• DOCUMENT PASSAGE:

THE FIRST MENTION of Edmund Spenser’s Faerie Queene is an unfavorable one in a letter addressed to the poet in April 1580, a decade before the first installment of the poem appeared. It is the last of Three Proper, and Wittie, familiar Letters: lately passed between two universitie men (1580).1 The author is Spenser’s former Cambridge mentor and continuing friend Gabriel Harvey, a fellow poet and literary theorist and a quarrelsome popinjay but one who cared about art and knew a great artist when he saw one.2 Spenser had sent Harvey a number of works, or as is more likely, ideas for works, which were in the early planning stages. Among these were nine comedies, each named after one of the nine muses, and a portion of The Faerie Queene, although how substantial this portion was at the time is impossible to determine. It was probably very slight. As to the nine comedies, which, as we shall see, attracted Harvey’s partisanship, we may suppose they existed at most in examples of verse and a sketch of some kind.3
But the total scheme of nine plays, each to be under the patronage of one of the nine muses (adopted from an ancient editor’s titles for the nine books of Herodotus’s histories, as Harvey does not fail to observe), reminds us of The Faerie Queene itself, with its principal knights serving as “patrons” of the twelve moral virtues beating down the vices and crimes against which they are ranged. At any rate, the scheme for comedies bears the poet’s telltale fascination with abstract numerological patterns and orderly ideologemes. They will be scattered liberally throughout The Faerie Queene. Here is Harvey:
I had once again nigh forgotten your Faerie Queene.
 I have now sent her home at the last, neither in better nor worse case than I found her.

• GIVEN INFORMATION:

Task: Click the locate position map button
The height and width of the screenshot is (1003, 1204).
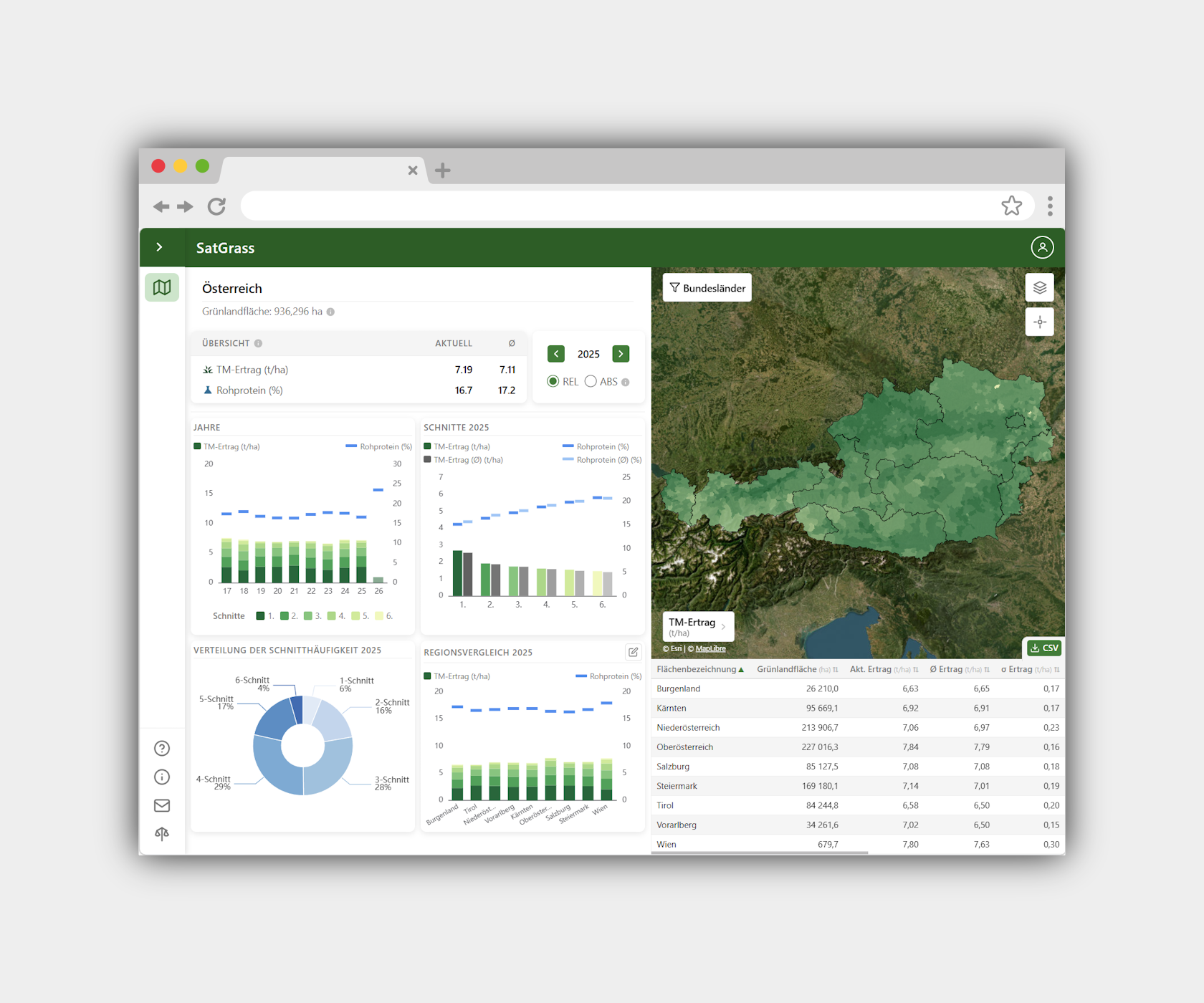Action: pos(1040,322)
---
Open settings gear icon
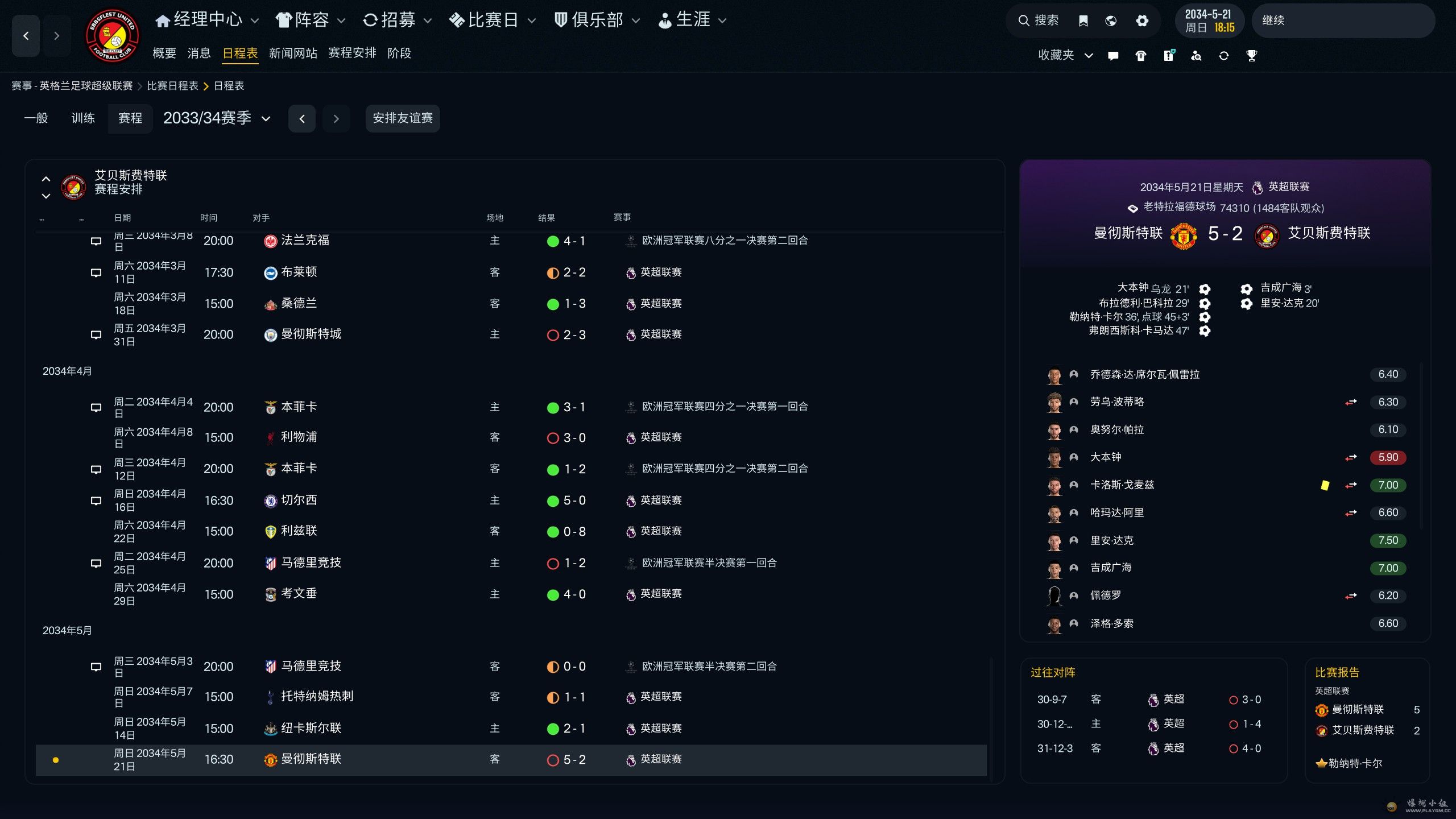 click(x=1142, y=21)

• PROBLEM REQUIREMENTS:
In two sentences, summarize the passage about the earliest reference to Spenser's Faerie Queene.

• THE OUTPUT:
The first mention of The Faerie Queene is an unfavorable one in an April 1580 letter to Spenser from his former Cambridge mentor Gabriel Harvey, written a decade before the first installment appeared. Spenser had sent Harvey early works or ideas, including a probably slight portion of the poem and a scheme of nine comedies named after the nine muses, which shows the poet's fascination with abstract numerological patterns that recur throughout The Faerie Queene.